▶ [Passage to read]:
Once you have begun to have cold and flu symptoms, staying at home is wise and an important measure to reduce the likelihood of sharing your germs with co-workers. Rest and recuperation are vital for your recovery and reduce the possibility of sharing your germs with members of your workplace. If you begin to feel symptoms at work, then best make your way home as early as possible. 

Workplaces can put up signs to remind employees and visitors to remain at home when infected and practice excellent hygiene to prevent spreading infections at work. Posters can be placed strategically around the workplace such as at entrances, in lifts and stairwells. Signs can be informative tools that can remind people before entering the workplace to perform hygienic practices such as washing hands when they arrive. Another option may be to provide factsheets about how the risk of infection can be transmitted and how transmission can be prevented.

5. Staying Healthy to Help Prevent Getting Sick

If you want to reduce the risk of infection, stay healthy. By maintaining a healthy lifestyle, eating nutritious food, engaging in movement regularly and prioritizing sleep, you are off to a great start in preventing illness.

▶ [Problem statement]:
Pick up the text on preventing colds and flu at work where it stops, and keep going in the same plain style.

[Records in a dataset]
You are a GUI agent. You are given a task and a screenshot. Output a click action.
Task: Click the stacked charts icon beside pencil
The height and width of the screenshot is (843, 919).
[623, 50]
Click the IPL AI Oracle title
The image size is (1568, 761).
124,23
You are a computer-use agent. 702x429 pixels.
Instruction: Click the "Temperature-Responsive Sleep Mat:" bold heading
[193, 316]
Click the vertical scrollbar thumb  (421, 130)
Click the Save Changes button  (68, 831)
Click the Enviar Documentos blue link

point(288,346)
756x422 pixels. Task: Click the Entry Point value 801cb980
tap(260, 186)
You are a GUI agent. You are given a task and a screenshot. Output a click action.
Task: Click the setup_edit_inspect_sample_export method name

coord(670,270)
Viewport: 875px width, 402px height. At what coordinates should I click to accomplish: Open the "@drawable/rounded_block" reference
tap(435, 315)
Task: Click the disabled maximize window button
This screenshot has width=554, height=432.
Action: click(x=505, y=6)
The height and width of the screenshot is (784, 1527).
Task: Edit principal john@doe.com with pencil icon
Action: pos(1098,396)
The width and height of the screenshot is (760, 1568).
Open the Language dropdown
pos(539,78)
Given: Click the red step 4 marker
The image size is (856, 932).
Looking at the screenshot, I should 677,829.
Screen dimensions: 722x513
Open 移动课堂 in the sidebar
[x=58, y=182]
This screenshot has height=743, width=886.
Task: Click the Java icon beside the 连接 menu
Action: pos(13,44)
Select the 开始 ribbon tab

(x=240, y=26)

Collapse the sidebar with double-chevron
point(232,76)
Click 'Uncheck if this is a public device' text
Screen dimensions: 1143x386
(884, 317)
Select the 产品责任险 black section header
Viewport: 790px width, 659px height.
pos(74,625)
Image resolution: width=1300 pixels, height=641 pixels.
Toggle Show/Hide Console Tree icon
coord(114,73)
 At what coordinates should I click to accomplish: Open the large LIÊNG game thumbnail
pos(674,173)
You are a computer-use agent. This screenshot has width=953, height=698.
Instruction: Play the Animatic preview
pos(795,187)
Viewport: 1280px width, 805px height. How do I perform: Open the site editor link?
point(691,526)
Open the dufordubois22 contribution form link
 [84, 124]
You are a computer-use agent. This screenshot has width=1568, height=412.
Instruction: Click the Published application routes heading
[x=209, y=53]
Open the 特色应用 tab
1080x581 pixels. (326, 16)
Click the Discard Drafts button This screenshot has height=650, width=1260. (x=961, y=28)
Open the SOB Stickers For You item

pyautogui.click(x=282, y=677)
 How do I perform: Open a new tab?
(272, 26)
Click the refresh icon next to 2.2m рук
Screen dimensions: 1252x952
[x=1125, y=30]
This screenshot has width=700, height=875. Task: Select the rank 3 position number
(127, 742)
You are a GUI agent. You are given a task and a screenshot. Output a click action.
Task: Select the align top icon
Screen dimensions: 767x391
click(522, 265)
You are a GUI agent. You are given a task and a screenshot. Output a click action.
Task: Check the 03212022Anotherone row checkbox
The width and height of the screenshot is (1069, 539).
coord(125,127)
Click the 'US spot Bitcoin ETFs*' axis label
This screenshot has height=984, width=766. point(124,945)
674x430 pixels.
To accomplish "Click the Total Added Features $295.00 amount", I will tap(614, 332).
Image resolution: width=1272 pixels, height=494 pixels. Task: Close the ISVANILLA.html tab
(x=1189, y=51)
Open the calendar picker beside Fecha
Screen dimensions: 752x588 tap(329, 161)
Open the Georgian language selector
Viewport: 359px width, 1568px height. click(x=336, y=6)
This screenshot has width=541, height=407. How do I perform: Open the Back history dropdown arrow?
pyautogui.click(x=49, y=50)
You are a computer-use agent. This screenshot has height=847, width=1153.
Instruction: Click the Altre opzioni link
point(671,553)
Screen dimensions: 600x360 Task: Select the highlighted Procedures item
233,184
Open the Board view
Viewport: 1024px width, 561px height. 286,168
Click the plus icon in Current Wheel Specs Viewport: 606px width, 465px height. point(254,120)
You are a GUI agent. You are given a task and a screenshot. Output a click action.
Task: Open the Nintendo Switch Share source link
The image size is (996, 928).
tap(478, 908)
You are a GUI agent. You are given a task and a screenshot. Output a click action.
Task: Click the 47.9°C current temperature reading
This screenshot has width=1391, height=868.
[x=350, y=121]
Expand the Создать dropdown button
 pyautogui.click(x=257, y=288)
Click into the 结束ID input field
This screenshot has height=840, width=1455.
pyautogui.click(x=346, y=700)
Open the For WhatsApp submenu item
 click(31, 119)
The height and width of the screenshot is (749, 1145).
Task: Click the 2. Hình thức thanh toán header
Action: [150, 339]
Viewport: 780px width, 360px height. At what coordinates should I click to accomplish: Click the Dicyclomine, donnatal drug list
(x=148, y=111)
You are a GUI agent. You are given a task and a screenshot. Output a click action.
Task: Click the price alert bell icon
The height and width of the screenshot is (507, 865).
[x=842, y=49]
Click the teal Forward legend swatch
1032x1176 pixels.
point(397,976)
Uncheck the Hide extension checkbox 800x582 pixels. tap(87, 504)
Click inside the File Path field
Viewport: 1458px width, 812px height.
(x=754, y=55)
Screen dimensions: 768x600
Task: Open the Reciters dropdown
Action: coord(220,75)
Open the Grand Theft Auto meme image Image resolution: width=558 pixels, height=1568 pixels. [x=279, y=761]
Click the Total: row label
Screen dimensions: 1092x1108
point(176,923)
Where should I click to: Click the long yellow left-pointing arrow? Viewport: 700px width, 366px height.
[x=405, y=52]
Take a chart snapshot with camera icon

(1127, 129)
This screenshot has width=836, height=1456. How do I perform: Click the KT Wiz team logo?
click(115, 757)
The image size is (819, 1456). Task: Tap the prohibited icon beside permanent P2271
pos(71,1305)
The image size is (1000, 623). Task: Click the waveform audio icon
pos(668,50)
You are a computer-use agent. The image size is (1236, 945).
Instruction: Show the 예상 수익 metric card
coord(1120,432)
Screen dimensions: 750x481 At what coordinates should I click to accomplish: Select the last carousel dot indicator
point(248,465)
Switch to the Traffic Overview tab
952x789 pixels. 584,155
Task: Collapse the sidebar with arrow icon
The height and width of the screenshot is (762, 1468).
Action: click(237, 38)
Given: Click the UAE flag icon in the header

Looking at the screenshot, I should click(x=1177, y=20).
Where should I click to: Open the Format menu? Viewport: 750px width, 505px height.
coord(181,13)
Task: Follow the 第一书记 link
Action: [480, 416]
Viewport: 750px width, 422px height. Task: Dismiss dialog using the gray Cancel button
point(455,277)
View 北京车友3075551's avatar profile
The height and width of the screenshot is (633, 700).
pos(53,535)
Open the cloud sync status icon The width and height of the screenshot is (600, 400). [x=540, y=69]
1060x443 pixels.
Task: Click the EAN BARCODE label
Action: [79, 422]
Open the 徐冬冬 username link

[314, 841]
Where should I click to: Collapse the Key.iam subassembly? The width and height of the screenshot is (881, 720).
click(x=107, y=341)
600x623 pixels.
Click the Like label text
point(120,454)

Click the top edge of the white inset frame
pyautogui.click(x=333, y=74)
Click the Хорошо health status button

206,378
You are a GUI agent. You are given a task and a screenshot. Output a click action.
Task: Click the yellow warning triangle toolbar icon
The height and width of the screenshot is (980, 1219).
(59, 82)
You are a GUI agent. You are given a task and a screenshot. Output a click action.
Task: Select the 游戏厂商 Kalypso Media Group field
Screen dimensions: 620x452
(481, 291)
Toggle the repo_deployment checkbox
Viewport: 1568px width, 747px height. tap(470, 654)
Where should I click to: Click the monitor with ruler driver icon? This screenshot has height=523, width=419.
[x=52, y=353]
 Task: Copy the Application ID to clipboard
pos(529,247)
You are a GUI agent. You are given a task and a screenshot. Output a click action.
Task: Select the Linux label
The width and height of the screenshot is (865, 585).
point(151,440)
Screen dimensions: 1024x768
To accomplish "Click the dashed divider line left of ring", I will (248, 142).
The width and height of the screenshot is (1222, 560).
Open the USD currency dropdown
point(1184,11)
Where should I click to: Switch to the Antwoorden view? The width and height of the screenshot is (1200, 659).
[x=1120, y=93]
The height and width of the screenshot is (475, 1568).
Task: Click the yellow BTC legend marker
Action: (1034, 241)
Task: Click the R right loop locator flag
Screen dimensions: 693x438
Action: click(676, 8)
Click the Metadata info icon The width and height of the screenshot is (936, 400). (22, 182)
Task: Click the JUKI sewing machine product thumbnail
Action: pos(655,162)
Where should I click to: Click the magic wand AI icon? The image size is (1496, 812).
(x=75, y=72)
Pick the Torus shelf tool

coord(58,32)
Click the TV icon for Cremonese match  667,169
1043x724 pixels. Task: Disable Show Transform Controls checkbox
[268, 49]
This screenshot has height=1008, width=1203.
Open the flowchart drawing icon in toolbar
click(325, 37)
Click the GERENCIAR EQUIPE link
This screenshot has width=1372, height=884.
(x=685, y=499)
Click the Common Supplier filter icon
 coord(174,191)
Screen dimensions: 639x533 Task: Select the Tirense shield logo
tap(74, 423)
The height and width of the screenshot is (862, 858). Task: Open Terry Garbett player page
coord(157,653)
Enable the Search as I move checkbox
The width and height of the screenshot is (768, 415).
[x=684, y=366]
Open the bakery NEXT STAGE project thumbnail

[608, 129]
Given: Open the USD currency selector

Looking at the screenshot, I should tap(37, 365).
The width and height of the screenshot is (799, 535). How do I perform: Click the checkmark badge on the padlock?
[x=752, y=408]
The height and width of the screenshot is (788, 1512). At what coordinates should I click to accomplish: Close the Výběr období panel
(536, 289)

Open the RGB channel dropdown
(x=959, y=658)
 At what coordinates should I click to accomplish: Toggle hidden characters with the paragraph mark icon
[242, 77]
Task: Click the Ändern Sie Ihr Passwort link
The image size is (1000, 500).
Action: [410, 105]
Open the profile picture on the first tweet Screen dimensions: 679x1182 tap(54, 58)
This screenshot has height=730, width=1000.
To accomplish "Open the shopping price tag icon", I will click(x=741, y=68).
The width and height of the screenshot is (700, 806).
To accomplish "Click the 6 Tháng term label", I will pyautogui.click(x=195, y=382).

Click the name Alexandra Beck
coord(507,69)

▶ [Response to the exercise]:
Staying fit and healthy keeps our immune system in great shape to stave off flu, colds and other germs. A company can promote the importance of having a balanced diet and encourage employees to have plenty of Vitamin C to help boost immune systems in the workplace. Another alternative is leaving bowls of fresh fruit in the office to encourage employees to eat fruit regularly throughout the day. 

6. Aromatherapy in the Workplace

The American Journal Of Essential Oils and Natural Oils reported that certain essential oils contain antiviral properties. By inhaling certain oil vapors can deactivate influenza viruses and lower numbers in confined spaces. Oils such as Eucalyptus, Bergamot and Tea tree oils can prevent and alleviate flu symptoms within a short time. One company, DoTerra, sources, tests, manufactures and distributes essential oils. Their oils have been known to cleanse and purify the air, support individuals to maintain a healthy respiratory system and clear breathing. The beauty of essential oils is that you are bringing nature’s benefits directly into your workspace. 

7. Enforce a Stay-At-Home Policy

Companies must invest and implement a stay-home policy as a way to prevent and minimize cold and flu outbreaks. Creating a culture that supports employees, without fear of retribution, that no one should come to work with a fever or bad cough. Managers must lead by example and set the tone of the new standard within the workplace.

8. Hire a Professional Cleaning Service

Commercial cleaning companies offer vital services and essential advantages to companies. Hiring a reputable cleaning company can help combat flu and cold within the workplace with a variety of industry-certified techniques such as disinfecting all surfaces, common areas, floors, and carpets, sanitizing the entire building and air duct cleaning services. If you already have a professional cleaning company that cleans your office, consider having them clean your office more often during cold and flu seasons.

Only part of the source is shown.